What you are asked to do:
Please reproduce the entries below exactly, starting at the first line and ending with the line that holds "You are a computer-use agent. The width".

Extracted material:
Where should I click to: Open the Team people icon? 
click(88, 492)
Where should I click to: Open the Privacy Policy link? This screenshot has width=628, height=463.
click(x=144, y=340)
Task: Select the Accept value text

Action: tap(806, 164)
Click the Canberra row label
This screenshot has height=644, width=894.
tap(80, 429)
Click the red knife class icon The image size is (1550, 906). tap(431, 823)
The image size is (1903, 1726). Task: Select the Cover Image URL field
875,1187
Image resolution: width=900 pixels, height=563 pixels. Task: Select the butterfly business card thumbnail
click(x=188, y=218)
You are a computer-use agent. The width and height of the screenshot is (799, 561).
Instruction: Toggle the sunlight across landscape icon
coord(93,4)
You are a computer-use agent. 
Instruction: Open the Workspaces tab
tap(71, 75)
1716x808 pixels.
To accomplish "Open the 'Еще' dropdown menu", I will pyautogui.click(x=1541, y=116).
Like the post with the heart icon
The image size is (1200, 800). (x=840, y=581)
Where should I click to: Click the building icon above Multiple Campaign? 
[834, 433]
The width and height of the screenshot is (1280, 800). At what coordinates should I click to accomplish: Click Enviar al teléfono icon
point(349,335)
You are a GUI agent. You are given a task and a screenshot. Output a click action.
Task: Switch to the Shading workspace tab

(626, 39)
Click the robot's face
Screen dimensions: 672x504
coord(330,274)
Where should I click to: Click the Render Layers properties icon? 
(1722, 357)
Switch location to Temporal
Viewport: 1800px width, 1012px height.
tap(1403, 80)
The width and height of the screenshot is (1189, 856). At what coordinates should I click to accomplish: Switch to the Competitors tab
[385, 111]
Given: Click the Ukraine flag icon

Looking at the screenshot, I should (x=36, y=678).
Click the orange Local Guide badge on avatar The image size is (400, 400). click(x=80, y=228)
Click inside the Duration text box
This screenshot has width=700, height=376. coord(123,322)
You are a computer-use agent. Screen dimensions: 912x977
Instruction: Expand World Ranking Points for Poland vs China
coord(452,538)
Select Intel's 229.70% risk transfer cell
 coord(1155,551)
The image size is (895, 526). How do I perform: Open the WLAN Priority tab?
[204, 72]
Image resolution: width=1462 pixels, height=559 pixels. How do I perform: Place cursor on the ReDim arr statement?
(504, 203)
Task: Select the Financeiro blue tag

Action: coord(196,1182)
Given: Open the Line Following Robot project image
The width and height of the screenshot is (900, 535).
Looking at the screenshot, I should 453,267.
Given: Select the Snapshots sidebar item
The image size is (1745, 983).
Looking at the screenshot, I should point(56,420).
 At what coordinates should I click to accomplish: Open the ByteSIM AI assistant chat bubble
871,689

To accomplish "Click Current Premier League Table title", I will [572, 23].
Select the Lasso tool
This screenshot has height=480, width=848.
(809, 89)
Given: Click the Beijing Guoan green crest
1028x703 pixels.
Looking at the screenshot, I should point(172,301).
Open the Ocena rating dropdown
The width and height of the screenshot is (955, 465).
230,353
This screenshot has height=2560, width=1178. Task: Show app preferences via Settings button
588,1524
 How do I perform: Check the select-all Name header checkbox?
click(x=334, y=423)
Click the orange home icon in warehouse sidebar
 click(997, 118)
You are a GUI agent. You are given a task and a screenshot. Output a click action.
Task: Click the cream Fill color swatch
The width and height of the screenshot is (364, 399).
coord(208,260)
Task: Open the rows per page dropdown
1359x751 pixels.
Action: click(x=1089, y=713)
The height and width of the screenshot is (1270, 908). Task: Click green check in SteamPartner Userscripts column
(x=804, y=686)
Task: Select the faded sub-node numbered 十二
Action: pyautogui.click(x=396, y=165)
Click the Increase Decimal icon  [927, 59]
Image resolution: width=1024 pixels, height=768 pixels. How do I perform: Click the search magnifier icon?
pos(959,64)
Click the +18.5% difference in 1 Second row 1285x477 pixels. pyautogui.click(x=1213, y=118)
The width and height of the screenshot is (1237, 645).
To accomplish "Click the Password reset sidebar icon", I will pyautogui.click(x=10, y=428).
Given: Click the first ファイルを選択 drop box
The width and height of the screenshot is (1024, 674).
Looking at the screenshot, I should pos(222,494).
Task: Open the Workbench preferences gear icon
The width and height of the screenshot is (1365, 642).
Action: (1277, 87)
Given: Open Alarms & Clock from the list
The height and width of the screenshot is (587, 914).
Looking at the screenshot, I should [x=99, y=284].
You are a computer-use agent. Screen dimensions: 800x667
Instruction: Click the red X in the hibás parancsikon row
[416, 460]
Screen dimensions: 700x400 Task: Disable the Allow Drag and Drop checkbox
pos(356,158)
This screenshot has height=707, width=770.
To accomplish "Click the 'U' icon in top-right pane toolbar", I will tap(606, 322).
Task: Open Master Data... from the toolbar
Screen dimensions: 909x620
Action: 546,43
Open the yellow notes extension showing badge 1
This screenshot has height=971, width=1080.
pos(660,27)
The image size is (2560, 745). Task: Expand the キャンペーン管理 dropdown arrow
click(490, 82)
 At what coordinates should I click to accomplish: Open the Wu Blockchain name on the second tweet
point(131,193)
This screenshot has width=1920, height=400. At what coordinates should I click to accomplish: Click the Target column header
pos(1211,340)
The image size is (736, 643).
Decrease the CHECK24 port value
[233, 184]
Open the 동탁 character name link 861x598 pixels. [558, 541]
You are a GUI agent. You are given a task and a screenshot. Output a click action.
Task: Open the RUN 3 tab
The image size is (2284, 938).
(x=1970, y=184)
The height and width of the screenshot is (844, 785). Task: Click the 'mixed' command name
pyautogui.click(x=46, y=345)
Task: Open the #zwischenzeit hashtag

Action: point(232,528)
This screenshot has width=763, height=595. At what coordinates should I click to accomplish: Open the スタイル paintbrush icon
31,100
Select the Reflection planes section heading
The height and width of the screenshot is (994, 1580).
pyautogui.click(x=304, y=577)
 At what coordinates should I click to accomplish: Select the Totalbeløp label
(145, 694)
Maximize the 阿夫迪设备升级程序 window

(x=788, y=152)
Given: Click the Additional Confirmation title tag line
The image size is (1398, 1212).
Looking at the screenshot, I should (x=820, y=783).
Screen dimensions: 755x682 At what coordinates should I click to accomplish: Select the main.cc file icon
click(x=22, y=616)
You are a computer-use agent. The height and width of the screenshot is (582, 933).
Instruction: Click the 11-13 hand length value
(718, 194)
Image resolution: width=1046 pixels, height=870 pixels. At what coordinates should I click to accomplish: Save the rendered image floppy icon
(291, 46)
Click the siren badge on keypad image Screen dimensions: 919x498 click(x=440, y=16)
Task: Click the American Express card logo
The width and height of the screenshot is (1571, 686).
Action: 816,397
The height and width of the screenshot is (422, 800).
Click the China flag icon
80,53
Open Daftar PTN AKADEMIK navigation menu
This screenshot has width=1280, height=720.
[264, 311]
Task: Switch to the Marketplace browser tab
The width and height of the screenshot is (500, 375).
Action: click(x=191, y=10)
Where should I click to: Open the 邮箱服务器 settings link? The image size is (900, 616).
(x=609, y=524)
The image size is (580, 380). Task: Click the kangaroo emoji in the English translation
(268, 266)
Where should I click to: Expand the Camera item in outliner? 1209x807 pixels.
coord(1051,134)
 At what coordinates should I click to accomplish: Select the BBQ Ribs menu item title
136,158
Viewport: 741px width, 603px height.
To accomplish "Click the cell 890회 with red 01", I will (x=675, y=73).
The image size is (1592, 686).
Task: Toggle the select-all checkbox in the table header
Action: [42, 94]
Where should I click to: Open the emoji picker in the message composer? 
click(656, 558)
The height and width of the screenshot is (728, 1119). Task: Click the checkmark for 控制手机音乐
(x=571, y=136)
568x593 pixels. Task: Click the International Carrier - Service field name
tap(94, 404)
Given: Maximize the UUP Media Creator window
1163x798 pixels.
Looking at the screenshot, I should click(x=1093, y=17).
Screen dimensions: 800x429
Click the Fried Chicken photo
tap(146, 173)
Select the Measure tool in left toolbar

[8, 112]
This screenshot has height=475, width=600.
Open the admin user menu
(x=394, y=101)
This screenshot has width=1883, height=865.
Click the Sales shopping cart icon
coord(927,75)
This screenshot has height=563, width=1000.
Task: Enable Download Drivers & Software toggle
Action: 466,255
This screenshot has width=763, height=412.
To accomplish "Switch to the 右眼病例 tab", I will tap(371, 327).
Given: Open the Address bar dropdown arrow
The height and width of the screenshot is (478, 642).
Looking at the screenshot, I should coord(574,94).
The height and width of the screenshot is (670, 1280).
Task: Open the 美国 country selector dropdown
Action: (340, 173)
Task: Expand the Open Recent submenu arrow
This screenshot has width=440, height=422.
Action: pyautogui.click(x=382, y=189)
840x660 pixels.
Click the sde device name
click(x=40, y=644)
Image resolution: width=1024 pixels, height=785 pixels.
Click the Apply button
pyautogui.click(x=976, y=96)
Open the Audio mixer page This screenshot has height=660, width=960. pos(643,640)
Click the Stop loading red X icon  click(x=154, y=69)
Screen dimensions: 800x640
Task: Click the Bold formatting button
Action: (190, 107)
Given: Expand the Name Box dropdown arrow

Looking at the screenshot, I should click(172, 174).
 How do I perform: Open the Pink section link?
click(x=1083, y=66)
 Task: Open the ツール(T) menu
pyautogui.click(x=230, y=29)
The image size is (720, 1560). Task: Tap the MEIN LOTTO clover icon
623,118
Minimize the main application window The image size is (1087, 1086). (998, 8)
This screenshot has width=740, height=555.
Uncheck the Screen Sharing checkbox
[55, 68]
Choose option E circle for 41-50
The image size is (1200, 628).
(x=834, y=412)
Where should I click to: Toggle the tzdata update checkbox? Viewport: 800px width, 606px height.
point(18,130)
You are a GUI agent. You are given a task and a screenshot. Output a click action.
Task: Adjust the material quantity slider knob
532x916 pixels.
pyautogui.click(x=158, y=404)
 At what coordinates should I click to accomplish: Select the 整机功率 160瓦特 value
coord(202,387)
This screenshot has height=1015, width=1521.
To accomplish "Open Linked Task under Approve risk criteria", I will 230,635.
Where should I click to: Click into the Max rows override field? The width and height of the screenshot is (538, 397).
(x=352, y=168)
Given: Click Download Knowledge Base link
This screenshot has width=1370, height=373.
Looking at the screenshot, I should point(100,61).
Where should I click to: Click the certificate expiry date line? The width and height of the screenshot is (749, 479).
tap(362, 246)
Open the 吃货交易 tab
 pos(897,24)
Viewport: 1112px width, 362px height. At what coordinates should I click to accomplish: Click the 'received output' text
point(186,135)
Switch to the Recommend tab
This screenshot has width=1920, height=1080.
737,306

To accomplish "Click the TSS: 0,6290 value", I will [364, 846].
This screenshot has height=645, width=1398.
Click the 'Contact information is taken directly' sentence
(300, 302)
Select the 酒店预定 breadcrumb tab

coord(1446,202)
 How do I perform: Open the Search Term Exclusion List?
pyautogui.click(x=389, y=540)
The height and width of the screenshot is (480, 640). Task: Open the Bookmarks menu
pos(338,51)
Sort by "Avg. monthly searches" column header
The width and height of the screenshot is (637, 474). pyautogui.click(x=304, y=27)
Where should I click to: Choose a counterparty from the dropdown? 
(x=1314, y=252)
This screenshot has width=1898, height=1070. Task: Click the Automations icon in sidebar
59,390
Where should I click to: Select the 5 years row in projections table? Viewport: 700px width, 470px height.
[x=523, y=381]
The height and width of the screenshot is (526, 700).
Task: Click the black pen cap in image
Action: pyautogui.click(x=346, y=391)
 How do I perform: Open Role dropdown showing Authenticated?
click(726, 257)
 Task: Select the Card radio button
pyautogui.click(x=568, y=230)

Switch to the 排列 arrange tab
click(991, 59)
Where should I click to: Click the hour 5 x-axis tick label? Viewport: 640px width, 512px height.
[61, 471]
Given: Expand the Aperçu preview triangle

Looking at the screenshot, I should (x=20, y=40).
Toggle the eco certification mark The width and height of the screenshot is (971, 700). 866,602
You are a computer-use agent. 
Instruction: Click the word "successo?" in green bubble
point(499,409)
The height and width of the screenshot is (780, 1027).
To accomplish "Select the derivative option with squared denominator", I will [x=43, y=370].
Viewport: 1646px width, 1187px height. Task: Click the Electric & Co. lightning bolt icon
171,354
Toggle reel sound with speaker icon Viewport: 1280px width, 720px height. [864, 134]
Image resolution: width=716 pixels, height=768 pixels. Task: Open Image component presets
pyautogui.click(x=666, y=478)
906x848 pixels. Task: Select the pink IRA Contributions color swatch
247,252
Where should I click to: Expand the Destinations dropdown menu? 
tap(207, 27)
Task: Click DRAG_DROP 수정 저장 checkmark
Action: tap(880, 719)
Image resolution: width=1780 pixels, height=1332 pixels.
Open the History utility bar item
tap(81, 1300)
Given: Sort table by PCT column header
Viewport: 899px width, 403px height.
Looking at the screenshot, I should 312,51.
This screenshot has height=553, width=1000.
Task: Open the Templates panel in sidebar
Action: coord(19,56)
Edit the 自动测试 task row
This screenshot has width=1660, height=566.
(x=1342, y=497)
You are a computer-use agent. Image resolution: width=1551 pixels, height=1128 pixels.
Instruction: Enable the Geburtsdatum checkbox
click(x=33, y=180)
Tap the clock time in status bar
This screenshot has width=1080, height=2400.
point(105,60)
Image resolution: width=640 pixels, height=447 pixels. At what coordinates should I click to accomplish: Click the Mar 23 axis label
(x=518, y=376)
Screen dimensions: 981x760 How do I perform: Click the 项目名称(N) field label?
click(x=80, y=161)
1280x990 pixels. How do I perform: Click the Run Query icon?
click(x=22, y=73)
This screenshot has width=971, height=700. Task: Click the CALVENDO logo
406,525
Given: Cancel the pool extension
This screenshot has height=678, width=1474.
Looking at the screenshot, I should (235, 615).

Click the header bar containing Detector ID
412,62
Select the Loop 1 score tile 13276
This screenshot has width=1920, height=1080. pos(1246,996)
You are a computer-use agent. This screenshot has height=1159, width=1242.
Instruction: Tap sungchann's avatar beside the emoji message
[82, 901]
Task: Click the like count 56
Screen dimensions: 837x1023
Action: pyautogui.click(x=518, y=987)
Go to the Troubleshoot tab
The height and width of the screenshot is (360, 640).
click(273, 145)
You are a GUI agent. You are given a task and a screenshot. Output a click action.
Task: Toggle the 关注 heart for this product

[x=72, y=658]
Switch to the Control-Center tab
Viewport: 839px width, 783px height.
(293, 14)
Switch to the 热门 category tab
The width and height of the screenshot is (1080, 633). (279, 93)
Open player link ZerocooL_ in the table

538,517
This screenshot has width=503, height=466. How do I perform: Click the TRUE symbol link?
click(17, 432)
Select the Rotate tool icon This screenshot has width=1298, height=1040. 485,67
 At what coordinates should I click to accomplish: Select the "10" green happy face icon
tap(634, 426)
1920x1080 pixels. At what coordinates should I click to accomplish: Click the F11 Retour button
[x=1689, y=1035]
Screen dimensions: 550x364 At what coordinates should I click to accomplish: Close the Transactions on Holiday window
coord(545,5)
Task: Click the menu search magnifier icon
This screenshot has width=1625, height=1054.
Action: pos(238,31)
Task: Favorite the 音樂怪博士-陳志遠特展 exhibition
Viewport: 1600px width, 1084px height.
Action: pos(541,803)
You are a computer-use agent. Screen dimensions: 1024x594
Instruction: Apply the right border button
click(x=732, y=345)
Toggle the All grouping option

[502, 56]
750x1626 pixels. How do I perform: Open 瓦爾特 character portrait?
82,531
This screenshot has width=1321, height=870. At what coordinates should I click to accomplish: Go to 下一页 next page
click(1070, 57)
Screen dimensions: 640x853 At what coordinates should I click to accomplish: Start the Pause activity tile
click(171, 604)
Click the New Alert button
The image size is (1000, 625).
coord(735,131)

Answer space:
Where should I click to: Open the Team people icon? 
click(88, 492)
Where should I click to: Open the Privacy Policy link? This screenshot has width=628, height=463.
click(x=144, y=340)
Task: Select the Accept value text

Action: tap(806, 164)
Click the Canberra row label
This screenshot has height=644, width=894.
tap(80, 429)
Click the red knife class icon The image size is (1550, 906). tap(431, 823)
The image size is (1903, 1726). Task: Select the Cover Image URL field
875,1187
Image resolution: width=900 pixels, height=563 pixels. Task: Select the butterfly business card thumbnail
click(x=188, y=218)
You are a computer-use agent. The width and height of the screenshot is (799, 561).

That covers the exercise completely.